Once diagnosed, treatment may include withdrawal from offending medications coupled with psychological counseling, medical treatment, or surgery.[42] Medical treatment may include sildenafil taken at a dose of 50 mg. Sildenafil is a guanine monophosphate type-5 phosphodiesterase inhibitor that enhances blood flow to the corpora cavernosae with sexual stimulation. A lower dosage is needed for individuals with renal failure or liver dysfunction. Sildenafil should not be taken by individuals with unstable ischemic heart disease or those using nitroglycerin or other nitrate-containing medications.[39] Tadalafil (20 mg) and vardenafil (20 mg) are also effective in more than 60% of diabetic patients with erectile dysfunction. Other therapies include the injection of vasoactive substances such papaverine, phentolamine, and prostaglandin E1 into the corpus cavernosum, transurethral delivery of vasoactive agents, and the use of mechanical devices such as the vacuum erection device or constricting rings. Penile prosthetic implants may be used if these therapies fail or are not tolerated by the patient.
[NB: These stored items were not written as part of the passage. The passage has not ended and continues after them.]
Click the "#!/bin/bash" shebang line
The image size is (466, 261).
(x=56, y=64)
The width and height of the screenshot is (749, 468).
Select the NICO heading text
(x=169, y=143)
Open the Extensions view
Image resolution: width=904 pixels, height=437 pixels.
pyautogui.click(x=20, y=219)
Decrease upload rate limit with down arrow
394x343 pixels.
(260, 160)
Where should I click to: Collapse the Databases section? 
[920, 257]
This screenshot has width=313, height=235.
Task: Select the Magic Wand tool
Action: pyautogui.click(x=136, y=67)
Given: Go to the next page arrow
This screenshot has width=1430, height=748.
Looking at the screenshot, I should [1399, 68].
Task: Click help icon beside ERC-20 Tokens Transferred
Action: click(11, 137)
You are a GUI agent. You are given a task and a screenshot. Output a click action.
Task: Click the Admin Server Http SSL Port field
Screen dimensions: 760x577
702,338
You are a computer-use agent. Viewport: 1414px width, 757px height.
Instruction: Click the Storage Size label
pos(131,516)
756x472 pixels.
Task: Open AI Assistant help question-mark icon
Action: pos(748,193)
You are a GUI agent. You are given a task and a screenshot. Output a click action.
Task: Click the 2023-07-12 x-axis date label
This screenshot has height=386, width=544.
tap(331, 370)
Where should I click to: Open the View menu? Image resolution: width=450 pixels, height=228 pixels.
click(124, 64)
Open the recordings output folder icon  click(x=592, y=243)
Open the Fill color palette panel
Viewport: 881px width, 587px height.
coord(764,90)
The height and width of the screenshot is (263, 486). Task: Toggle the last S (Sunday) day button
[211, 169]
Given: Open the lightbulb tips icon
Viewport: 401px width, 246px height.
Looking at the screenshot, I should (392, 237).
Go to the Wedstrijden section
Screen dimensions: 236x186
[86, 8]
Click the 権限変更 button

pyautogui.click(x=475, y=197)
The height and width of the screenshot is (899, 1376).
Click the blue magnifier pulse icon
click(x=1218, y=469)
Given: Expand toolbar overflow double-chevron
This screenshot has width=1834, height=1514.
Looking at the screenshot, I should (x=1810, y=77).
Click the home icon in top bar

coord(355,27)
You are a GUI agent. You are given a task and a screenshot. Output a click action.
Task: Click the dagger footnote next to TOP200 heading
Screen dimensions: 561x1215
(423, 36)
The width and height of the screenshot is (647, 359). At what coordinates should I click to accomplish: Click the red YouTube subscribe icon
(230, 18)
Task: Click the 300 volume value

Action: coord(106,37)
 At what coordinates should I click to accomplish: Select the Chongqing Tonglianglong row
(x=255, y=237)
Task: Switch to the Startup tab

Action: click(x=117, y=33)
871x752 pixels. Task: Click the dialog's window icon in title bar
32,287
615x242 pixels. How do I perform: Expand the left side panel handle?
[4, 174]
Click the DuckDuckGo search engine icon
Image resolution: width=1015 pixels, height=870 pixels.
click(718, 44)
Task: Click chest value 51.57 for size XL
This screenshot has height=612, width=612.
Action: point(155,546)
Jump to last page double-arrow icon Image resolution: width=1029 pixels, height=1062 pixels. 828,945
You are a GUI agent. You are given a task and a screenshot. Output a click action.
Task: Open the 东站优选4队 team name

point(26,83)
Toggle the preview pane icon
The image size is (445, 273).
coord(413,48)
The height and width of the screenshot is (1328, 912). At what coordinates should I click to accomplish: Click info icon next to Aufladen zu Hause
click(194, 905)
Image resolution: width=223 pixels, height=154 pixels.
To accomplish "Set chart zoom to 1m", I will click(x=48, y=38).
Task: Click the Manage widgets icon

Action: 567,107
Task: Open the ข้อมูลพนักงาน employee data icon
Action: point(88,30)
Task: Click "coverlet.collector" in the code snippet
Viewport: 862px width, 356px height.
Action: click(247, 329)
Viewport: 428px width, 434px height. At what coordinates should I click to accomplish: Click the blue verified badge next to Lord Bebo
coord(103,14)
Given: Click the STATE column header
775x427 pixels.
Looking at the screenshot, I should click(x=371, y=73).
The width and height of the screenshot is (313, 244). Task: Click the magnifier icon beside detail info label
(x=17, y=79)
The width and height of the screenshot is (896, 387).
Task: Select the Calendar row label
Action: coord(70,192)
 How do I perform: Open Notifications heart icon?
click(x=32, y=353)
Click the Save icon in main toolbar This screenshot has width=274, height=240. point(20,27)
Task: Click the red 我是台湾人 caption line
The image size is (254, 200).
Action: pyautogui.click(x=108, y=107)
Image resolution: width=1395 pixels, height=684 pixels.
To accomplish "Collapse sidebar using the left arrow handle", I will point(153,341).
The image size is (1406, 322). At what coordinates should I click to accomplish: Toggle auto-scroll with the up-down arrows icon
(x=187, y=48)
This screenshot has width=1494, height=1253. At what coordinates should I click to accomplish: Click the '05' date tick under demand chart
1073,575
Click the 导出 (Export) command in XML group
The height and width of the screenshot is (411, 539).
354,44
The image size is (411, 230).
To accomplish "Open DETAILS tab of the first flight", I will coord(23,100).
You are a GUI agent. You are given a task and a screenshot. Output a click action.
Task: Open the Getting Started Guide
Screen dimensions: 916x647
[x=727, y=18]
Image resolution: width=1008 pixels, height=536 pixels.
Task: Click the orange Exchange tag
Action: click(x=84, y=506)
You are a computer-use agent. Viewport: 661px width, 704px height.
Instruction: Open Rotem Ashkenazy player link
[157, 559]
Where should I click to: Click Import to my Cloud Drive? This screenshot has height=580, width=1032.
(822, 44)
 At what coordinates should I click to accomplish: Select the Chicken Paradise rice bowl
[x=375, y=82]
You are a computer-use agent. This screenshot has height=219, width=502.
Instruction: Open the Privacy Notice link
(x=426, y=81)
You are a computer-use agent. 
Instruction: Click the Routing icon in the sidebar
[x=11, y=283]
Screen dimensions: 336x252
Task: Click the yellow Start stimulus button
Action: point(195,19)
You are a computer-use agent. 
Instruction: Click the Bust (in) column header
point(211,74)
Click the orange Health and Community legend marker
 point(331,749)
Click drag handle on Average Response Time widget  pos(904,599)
Patients with neurogenic bladder should be instructed to palpate their bladder and, if they are unable to initiate micturition when their bladders are full, use Crede's maneuver to start the flow of urine every 4 hours. Parasympathomimetics such as bethanechol (10 to 30 mg three times a day) are sometimes helpful, although frequently they do not help to fully empty the bladder. Extended sphincter relaxation can be achieved with a α1-blocker, such as doxazosin. Clean intermittent self-catheterization may also be used to facility emptying.

Treatment of Hyperhidrosis

This socially embarrassing phenomenon may be treated with anticholinergic agents such as trihexyphenidyl, propantheline, or scopolamine. High doses of these agents are usually required and therapy is usually limited by other anticholinergic side effects, such as dry mouth, urinary retention, and constipation. Glycopyrrolate may benefit diabetic patients with gustatory sweating.[54] In addition, local intracutaneous injection of botulinum toxin type A may be used to treat this disorder.[55]